### Document excerpt
- Opening Delimiter -
Watching the Winx movie on the plane from Melbourne to Christchurch may not have been Marg Lee’s best decision.
Already feeling the weight of expectation with unbeaten Keayang Zahara, Lee watched with a growing understanding as Chris Waller talked of the pressure he felt as Winx’s winning streak grew and grew.
“I know we’ve got a long way to go to get anywhere near Winx’s 33 wins in a row, but every win is as much relief as excitement as the streak grows,” the media shy Lee said.
“It was remarkable to see how much someone like Chris (Waller) felt the pressure. It made me feel the pressure with our girl even more.”
Keayang Zahara, who only started racing in April, left Australia with 11 wins from as many starts, five of them at Group 1 level.
She added sixth Group 1 in the most mesmerizing of style at her first NZ start in last Friday’s inaugural $NZ500,000 The Ascent.
Keayang Zahara will stick around and chase win number 13 and a seventh Group 1 victory in the $NZ140,000 NZ Trotting Oaks at Addington on November 29.
But the Marg Lee, her boys Jason and Paddy, and the broader Lee/Craven clan will savour last Friday for quite some time.
“It’s exciting, yes, very exciting, but it’s also a relief,” Marg said.
“So many of us have watched this big week, wanted to come and thought about being part of it. Now we have and with the horse we’ve all been dreaming of getting.”
Jason Lee added: “She’s something special. These are the moments you dream of having when you first get into the game.”
While the Kiwis are proud, they also appreciate greatness and the crowd stood as cheered as one when Keayang Zahara roared clear to win by eight lengths with Lee letting her cruise to the line as he waved his whip to the crowd.
It capped a remarkable week for Australians at Addington.
- Closing Delimiter -
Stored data
- Opening Delimiter -
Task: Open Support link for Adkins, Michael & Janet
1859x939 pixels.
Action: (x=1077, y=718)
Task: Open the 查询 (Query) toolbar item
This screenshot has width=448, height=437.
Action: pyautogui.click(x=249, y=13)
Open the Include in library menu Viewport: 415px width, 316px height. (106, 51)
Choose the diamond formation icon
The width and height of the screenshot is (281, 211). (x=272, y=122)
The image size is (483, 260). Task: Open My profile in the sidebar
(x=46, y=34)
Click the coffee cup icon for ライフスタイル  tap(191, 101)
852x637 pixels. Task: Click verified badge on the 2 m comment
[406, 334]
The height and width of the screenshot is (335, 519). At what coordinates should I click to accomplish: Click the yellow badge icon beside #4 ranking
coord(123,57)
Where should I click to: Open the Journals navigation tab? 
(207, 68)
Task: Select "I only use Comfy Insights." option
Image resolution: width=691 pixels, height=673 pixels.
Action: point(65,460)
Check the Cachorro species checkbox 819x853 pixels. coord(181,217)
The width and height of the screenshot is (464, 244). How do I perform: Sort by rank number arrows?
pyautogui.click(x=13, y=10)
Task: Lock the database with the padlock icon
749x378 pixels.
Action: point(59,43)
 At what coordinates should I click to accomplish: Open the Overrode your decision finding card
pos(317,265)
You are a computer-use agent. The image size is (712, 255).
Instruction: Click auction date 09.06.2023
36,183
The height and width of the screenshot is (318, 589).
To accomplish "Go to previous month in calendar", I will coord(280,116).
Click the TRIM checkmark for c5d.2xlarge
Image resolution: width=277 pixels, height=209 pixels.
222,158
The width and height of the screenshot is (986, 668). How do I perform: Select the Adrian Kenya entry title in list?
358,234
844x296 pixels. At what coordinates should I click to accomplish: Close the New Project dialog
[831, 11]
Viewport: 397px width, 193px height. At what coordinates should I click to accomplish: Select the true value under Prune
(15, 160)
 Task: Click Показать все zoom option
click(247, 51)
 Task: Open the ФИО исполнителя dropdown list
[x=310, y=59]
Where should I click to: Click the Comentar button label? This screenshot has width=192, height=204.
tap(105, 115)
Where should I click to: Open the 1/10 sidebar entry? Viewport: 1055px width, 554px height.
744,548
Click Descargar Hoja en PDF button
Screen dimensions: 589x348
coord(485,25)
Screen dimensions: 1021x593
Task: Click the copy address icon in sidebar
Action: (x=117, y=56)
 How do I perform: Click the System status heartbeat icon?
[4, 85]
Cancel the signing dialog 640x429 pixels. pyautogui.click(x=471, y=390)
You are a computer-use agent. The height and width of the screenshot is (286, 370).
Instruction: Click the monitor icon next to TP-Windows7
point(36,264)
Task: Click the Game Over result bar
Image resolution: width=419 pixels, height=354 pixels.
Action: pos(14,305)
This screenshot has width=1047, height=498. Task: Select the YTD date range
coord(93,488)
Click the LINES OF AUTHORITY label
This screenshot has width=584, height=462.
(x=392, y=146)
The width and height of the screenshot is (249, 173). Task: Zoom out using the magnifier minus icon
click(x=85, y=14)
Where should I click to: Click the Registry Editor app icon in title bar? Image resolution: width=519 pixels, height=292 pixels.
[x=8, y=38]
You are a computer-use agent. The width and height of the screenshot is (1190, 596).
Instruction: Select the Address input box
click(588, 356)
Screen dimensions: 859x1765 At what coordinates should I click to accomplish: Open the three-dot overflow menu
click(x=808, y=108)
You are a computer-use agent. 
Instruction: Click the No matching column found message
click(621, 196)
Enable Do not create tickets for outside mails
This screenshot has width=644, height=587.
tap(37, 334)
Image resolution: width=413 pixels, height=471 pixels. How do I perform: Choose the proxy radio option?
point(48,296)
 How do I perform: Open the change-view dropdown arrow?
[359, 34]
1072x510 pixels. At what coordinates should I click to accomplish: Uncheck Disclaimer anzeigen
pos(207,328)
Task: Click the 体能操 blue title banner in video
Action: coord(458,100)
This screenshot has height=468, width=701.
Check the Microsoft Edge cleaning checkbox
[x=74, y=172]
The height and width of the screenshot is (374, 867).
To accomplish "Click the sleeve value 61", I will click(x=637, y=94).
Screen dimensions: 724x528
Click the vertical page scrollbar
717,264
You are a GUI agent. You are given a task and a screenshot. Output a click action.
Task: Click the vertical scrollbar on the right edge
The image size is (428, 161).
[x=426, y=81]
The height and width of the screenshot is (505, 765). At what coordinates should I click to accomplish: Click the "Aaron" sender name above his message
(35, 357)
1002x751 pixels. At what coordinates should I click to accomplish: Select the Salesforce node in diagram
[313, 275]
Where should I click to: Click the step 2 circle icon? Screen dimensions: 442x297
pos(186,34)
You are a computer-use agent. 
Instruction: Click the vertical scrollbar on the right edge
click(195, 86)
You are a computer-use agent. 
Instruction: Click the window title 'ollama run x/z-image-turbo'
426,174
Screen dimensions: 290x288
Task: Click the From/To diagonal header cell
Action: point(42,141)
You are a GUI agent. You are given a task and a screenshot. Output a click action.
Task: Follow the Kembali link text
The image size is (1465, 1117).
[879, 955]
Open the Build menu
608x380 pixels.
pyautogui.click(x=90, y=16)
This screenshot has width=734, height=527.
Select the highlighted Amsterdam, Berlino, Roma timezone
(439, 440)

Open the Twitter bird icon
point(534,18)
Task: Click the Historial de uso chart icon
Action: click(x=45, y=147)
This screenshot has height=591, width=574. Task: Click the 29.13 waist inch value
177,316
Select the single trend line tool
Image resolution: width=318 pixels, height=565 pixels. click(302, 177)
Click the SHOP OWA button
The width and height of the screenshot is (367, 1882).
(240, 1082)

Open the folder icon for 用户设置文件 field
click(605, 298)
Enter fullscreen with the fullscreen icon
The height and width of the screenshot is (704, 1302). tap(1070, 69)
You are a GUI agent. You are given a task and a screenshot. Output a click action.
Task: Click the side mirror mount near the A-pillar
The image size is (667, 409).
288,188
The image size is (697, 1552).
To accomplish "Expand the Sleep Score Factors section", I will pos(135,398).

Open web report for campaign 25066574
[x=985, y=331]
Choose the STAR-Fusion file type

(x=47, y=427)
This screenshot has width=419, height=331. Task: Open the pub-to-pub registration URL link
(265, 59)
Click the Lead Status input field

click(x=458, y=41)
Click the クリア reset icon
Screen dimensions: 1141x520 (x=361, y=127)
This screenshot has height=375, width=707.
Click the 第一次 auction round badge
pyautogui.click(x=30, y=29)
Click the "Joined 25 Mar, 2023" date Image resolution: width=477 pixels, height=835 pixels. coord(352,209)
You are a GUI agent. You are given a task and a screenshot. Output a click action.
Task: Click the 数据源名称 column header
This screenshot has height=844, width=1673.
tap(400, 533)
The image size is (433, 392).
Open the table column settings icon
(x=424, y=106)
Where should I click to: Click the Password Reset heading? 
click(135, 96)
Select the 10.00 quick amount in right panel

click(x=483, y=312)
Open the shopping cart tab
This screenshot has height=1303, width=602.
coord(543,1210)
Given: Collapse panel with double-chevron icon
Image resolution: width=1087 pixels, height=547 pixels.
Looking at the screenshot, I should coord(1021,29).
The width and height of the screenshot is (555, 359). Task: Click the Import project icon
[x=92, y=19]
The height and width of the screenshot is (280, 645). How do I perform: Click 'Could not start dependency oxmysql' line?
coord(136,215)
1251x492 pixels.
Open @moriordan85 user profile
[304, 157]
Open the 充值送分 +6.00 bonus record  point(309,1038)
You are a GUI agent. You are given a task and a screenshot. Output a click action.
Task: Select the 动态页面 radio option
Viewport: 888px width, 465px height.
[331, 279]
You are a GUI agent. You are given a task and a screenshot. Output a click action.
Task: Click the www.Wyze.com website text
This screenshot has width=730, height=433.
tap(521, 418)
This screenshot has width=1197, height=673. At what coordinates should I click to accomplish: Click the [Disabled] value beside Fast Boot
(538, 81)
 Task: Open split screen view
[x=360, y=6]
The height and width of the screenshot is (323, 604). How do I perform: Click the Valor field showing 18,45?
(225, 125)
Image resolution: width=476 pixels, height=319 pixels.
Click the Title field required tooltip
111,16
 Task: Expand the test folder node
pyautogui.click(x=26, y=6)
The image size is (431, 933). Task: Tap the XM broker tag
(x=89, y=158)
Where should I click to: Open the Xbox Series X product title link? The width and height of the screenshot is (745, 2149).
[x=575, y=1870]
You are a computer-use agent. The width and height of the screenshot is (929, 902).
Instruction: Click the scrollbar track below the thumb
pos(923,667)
- Closing Delimiter -
### What to work on
Answer these from the article on Keayang Zahara:
(a) On what flight did Marg Lee watch the Winx movie?
(b) What was Keayang Zahara's record when she left Australia?
(c) By how many lengths did she win The Ascent?

### Response to this task
(a) The flight from Melbourne to Christchurch.
(b) 11 wins from 11 starts, five of them at Group 1 level.
(c) Eight lengths.